> _WHAT THIS TASK INVOLVES_
Each record below must be written out exactly as given.

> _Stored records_

⁂

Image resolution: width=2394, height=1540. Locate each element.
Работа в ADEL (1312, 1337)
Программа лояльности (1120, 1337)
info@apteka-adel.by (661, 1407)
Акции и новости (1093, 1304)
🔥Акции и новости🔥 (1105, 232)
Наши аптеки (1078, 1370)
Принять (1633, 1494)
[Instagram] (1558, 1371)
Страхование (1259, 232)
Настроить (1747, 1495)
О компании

⁂

> _SOLUTION TO THE PROBLEM_
Image resolution: width=2394, height=1540. Locate each element.
Работа в ADEL (1312, 1337)
Программа лояльности (1120, 1337)
info@apteka-adel.by (661, 1407)
Акции и новости (1093, 1304)
🔥Акции и новости🔥 (1105, 232)
Наши аптеки (1078, 1370)
Принять (1633, 1494)
[Instagram] (1558, 1371)
Страхование (1259, 232)
Настроить (1747, 1495)
О компании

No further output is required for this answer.